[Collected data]
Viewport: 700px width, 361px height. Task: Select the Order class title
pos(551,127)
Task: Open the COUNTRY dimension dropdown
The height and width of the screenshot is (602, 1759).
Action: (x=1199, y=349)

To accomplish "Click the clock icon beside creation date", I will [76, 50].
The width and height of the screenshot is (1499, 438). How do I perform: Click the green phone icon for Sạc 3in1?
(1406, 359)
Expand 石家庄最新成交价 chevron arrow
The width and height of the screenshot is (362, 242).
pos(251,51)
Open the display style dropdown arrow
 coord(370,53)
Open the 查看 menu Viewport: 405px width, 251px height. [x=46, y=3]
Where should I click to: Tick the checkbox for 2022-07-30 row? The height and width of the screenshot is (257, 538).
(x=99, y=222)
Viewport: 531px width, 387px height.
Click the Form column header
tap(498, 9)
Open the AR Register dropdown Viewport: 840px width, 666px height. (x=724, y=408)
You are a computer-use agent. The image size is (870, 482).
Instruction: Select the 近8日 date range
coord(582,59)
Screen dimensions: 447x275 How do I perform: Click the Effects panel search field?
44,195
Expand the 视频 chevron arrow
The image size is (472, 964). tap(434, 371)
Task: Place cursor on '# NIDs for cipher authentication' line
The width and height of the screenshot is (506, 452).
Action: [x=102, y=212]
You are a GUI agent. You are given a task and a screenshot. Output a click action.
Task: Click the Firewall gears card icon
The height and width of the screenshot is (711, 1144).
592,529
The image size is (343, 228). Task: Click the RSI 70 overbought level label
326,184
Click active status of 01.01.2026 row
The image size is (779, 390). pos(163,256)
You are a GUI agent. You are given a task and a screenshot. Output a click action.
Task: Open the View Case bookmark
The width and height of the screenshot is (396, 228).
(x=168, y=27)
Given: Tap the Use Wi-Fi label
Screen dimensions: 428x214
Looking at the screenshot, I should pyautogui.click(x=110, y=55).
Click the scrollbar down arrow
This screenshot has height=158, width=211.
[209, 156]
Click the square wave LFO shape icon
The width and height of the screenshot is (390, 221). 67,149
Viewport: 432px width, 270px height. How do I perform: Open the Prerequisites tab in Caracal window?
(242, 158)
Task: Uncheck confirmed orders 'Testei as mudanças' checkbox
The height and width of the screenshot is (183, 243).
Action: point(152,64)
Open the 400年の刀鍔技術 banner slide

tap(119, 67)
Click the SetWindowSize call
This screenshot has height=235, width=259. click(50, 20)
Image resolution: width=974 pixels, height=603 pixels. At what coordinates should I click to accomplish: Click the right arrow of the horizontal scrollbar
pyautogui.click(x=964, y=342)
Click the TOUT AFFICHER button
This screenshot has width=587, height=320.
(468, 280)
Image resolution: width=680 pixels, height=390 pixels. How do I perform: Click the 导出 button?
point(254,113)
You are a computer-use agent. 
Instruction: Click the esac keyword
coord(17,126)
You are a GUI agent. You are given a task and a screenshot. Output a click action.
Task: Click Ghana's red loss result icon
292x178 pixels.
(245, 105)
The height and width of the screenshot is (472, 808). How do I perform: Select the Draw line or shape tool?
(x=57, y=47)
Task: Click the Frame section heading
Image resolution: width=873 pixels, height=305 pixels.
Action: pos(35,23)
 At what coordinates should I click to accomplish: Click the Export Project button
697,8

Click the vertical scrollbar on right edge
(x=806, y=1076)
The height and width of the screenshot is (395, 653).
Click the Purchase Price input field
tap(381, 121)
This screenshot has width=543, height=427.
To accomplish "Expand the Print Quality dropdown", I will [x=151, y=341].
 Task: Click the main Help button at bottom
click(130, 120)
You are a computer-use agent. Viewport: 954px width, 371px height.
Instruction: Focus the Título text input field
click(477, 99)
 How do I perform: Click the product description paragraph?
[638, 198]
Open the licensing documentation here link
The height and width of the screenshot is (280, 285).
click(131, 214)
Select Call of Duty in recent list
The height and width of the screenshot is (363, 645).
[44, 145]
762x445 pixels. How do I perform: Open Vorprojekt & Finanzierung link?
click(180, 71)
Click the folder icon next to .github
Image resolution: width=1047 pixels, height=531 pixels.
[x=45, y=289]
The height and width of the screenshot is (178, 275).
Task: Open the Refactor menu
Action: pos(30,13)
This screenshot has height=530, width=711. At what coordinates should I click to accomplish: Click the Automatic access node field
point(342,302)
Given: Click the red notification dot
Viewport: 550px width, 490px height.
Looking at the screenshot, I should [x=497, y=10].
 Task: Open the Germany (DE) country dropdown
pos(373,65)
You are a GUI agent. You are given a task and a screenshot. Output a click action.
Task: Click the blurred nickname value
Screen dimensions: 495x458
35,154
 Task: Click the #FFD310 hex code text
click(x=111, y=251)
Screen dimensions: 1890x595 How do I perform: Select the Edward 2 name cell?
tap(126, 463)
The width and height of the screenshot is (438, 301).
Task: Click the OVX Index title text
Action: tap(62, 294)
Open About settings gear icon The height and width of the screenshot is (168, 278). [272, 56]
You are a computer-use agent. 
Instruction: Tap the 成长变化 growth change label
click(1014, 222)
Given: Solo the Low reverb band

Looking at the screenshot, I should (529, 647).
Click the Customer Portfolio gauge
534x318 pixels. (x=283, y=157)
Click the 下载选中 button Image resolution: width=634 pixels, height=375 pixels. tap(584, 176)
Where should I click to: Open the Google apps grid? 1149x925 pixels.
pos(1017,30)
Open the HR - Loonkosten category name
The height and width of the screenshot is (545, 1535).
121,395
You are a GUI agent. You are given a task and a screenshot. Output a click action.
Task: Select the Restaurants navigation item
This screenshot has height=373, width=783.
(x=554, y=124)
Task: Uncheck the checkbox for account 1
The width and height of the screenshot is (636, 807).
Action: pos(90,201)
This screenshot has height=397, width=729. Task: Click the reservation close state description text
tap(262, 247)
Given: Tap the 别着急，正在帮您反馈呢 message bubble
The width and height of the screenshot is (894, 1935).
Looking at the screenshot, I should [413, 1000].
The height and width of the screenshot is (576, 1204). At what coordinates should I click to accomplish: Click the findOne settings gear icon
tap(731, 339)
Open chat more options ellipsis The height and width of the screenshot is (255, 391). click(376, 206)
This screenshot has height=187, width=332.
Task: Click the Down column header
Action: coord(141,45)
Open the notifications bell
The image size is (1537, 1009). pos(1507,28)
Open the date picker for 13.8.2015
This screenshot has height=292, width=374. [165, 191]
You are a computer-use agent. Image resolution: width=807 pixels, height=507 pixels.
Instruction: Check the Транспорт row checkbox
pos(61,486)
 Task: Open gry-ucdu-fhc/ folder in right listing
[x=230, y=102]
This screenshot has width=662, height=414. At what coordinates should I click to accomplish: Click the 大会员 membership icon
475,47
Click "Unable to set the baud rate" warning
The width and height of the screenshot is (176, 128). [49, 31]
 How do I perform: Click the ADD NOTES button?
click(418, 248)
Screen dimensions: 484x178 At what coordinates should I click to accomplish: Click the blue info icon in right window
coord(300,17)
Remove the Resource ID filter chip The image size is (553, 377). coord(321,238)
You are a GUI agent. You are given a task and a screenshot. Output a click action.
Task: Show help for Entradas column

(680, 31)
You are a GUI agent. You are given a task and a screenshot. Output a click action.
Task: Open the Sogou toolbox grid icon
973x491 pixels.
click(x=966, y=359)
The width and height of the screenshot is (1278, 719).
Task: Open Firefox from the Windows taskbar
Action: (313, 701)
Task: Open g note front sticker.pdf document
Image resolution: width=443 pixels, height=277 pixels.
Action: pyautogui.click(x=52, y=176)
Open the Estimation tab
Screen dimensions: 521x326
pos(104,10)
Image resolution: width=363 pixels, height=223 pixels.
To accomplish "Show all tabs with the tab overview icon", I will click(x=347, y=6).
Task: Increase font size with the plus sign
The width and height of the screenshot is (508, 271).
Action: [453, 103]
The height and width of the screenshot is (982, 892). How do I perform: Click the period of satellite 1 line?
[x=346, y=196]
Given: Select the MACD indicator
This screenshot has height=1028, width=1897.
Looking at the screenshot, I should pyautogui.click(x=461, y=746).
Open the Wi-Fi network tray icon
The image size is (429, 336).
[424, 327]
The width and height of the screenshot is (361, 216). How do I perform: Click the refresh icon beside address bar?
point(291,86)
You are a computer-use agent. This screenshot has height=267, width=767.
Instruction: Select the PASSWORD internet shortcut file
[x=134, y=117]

### Exercise instructions
Each line above from the one with "Export Project button" up to and including the one with "Open the licensing documentation here link" must be set down exactly, and no line outside that span may appear.

### The completed task
 At what coordinates should I click to accomplish: Click the Export Project button
697,8

Click the vertical scrollbar on right edge
(x=806, y=1076)
The height and width of the screenshot is (395, 653).
Click the Purchase Price input field
tap(381, 121)
This screenshot has width=543, height=427.
To accomplish "Expand the Print Quality dropdown", I will [x=151, y=341].
 Task: Click the main Help button at bottom
click(130, 120)
You are a computer-use agent. Viewport: 954px width, 371px height.
Instruction: Focus the Título text input field
click(477, 99)
 How do I perform: Click the product description paragraph?
[638, 198]
Open the licensing documentation here link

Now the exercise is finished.